Leptin has been reported to enhance aromatase activity in MCF-7 cell lines,(41
) which may enhance estrogen production and induce tumor cell growth.(42
) Similarly, leptin receptors are expressed in T47-D breast cancer cell lines and leptin induces proliferation of T47-D cells.(15
) However, leptin may also reduce breast cancer risk through other mechanisms. Leptin is involved in the regulation of ovarian folliculogenesis(22
) and at high levels may reduce follicular estradiol secretion.(23
) In addition, obese leptin receptor-deficient mice have a decreased incidence of mammary tumors,(10
) thus an individual with elevated leptin levels could be at a reduced risk for breast cancer due to leptin resistance(43
) and its association with reduced leptin receptor activity.(45
) Moreover, the soluble leptin receptor (sOB-R), which may play an important role in the availability of circulating leptin,(46
) has been more strongly associated with risk of diseases such as diabetes(47
) and PCOS(48
) than plasma leptin.
A limitation of our study was that we only had a single plasma leptin measurement which may not accurately capture an individual’s true long-term average level of leptin. However, the intraclass correlations reported for leptin over a one to four year period are high, ranging from 0.74 to 0.82.(34
) Another limitation is the potential for misclassification due to laboratory error (CV 14%), but differential misclassification was unlikely due to the blinding of lab personnel to case status and to assaying cases and controls in the same batch. Potential misclassification of leptin measurements are therefore most likely non-differential with respect to breast cancer and would thus have attenuated our results.

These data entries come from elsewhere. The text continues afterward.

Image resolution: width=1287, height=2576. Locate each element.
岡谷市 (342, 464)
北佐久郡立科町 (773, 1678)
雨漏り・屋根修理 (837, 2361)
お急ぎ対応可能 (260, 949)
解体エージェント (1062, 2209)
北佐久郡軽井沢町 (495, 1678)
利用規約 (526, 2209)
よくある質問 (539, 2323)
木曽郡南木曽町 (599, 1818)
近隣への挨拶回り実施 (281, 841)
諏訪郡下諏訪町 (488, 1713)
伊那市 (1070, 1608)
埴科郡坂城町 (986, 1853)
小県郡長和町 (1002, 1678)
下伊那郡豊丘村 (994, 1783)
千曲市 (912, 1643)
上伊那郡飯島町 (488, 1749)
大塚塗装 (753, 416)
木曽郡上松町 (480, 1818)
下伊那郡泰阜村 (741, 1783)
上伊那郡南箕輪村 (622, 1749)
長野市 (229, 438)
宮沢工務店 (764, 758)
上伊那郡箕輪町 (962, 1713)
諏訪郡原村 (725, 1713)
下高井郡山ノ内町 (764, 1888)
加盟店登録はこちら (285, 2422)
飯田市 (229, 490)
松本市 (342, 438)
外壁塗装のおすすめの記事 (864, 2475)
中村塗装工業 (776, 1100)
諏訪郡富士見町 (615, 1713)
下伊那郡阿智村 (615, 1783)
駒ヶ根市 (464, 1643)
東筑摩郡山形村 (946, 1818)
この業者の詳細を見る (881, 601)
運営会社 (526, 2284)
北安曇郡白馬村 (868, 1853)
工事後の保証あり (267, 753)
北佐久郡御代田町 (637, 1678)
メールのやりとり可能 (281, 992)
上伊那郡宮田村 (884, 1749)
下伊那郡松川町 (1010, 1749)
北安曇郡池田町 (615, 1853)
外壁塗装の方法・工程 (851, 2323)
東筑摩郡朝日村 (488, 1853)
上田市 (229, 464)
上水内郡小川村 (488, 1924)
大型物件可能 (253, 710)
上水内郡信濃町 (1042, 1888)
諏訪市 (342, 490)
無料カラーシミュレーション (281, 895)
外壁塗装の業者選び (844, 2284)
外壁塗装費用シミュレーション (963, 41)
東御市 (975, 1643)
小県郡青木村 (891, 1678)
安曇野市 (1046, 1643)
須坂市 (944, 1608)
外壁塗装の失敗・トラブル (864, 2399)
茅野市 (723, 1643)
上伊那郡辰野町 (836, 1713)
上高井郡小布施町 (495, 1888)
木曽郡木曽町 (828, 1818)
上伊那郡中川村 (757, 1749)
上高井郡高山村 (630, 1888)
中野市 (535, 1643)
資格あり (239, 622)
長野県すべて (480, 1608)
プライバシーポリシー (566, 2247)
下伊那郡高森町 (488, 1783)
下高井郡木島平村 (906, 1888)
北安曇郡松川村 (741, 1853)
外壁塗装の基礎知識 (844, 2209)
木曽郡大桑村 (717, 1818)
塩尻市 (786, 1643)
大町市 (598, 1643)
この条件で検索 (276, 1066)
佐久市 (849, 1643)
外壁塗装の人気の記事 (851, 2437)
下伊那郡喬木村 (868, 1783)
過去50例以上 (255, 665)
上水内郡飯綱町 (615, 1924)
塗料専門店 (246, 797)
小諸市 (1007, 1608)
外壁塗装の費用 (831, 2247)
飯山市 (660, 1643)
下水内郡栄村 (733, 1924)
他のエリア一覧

Circulating hormones associated with both leptin and premenopausal breast cancer may confound the association.(18
) We were able to adjust for several hormones including insulin, adiponectin, IGF-1, IGFBP-3, and estradiol in this analysis, and minimally changed the leptin association. Residual confounding by these biomarkers may remain, due to random measurement error. BMI at age 18 and BMI at blood draw may have been affected by measurement error, however the validity of these measures has been reported to range from 0.84 to 0.99.(50
) Residual confounding is likely to have attenuated any observed associations.
To our knowledge, this is the first study to examine the relation between leptin and primarily premenopausal breast cancer risk using blood samples collected prior to cancer diagnosis. We also have high follow-up rates, cancer cases that have been confirmed by medical records, and data on many important covariates, including BMI at blood draw and at age 18, other hormones, and other risk factors for breast cancer.
In conclusion, our data do not support an increase in the risk of breast cancer with high leptin levels. Our results suggest that leptin may be inversely associated with breast cancer risk, but it is unclear whether any part of this association is independent of BMI. Future studies that examine the association between premenopausal breast cancer risk and leptin receptor levels which are more strongly related with risk of diabetes and PCOS than plasma leptin concentrations may further our understanding of this relation.